Seeking medical care

Typically, my body will give me status updates throughout the day. Hunger, thirst, aches and pains. Many of those signals are dulled over years of living in fight or flight. Occassionally though–more so ever since I’ve made an intentional effort to reconnect–a signal comes through… And I dismiss them without a second thought. Boop! Gone. I used to rely on saying it loud, however that is risky to do.

I have at times relied on community to remind me of what I forget. The most reliable way I have found to keep track of what my body is telling me? There’s an app for that!

I have a handy little app called Day-lio which I use to keep track of pain. I have a scale that I use to keep track of various symptoms, which I can then use to go to the doctor and report those symptoms. I also track whether or not I have exercised, etc. It is very helpful to have kept track and taken photos of things that I cannot remember well enough to inform the doctor on–there are some things that only images can convey. Every time I want to say “I am tired” or “I hurt” I try to make sure I have a record of it.

In regards to working with doctors, I cannot say it any better than it already has been said. Erin Gilmer has created a wonderful Care Concerns document that is available completely for free. If you want to know more about trauma-informed healthcare, I highly recommend you check out her blog cause she wrote the book. (For example, I was completely blown away by this post on betrayal trauma.) Actually. Spoonie Life distilled it down a little bit for those of us looking to make our own documents.

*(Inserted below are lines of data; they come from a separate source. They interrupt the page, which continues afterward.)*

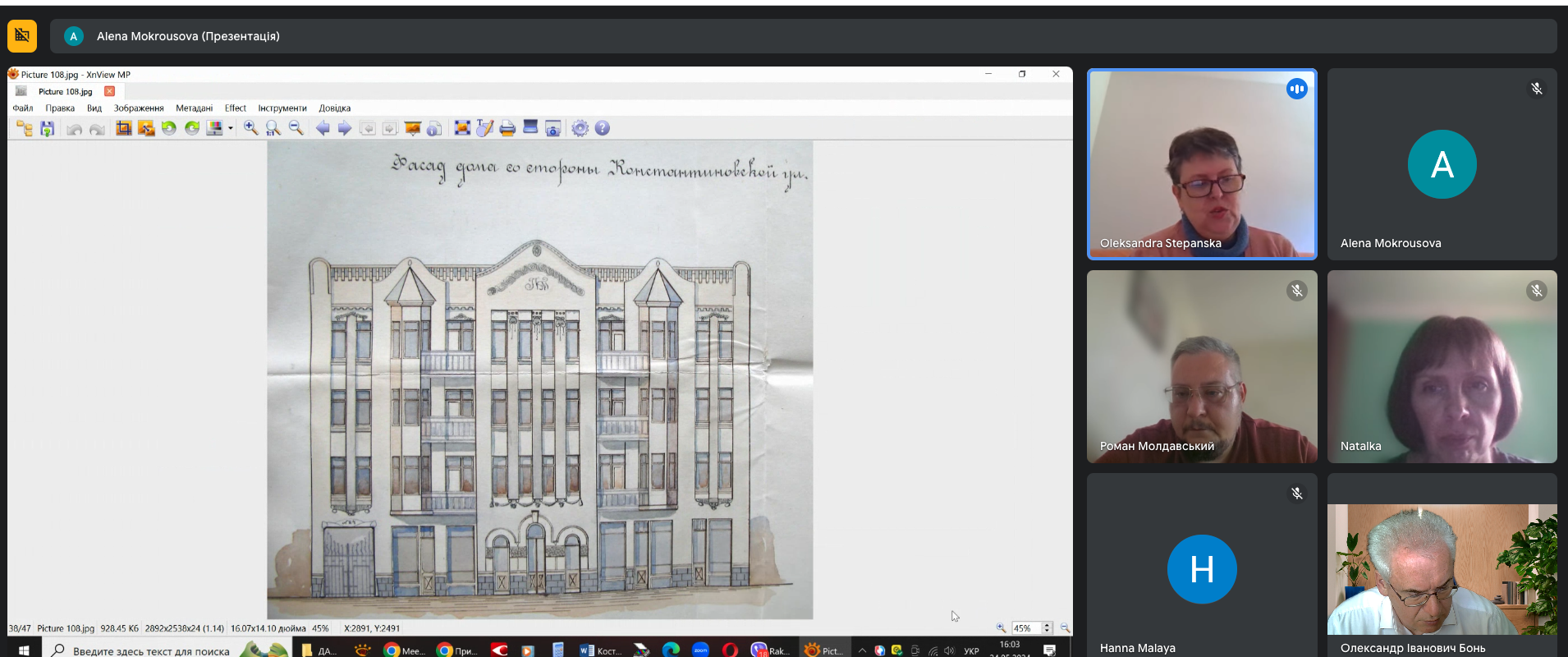The height and width of the screenshot is (657, 1568).
Task: Rotate image left with green arrow
Action: [x=169, y=128]
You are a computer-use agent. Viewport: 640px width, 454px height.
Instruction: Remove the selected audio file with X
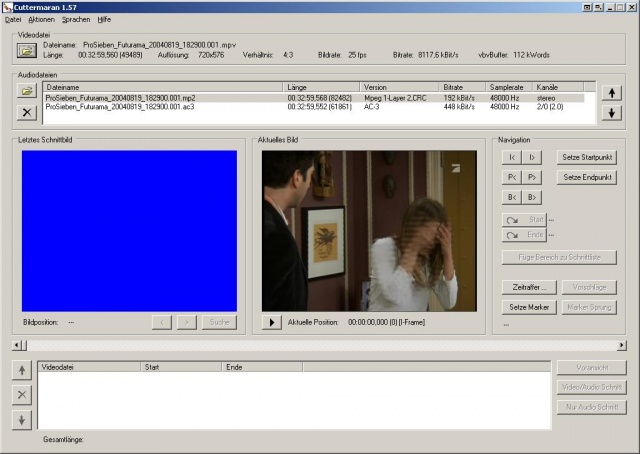point(26,112)
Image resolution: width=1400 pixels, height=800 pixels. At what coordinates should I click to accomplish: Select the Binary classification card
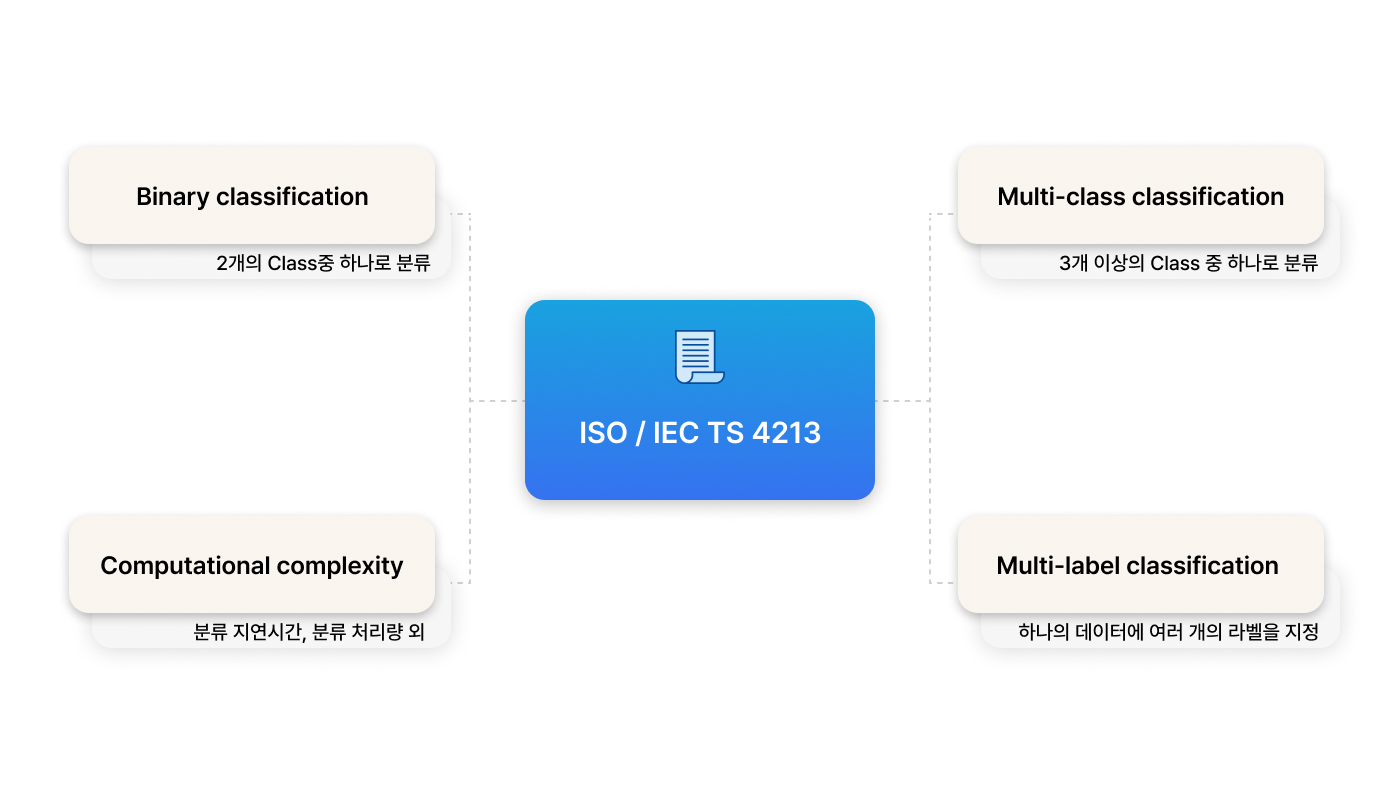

With the possibility of positivity and negativity on the table, I feel safer in checking in with my body. What do you need today? How do I navigate you? The practice of keeping track of data is another great way for me to make sure I am treating my body the way she deserves, and identifying if I need to change practices. We are learning how to metaphorically sleep in the same bed rather than fighting over sheets all night. Coexist rather than compete. Intentionally, and not just being thrown around by our environments.

So, that’s what works for me. How about you?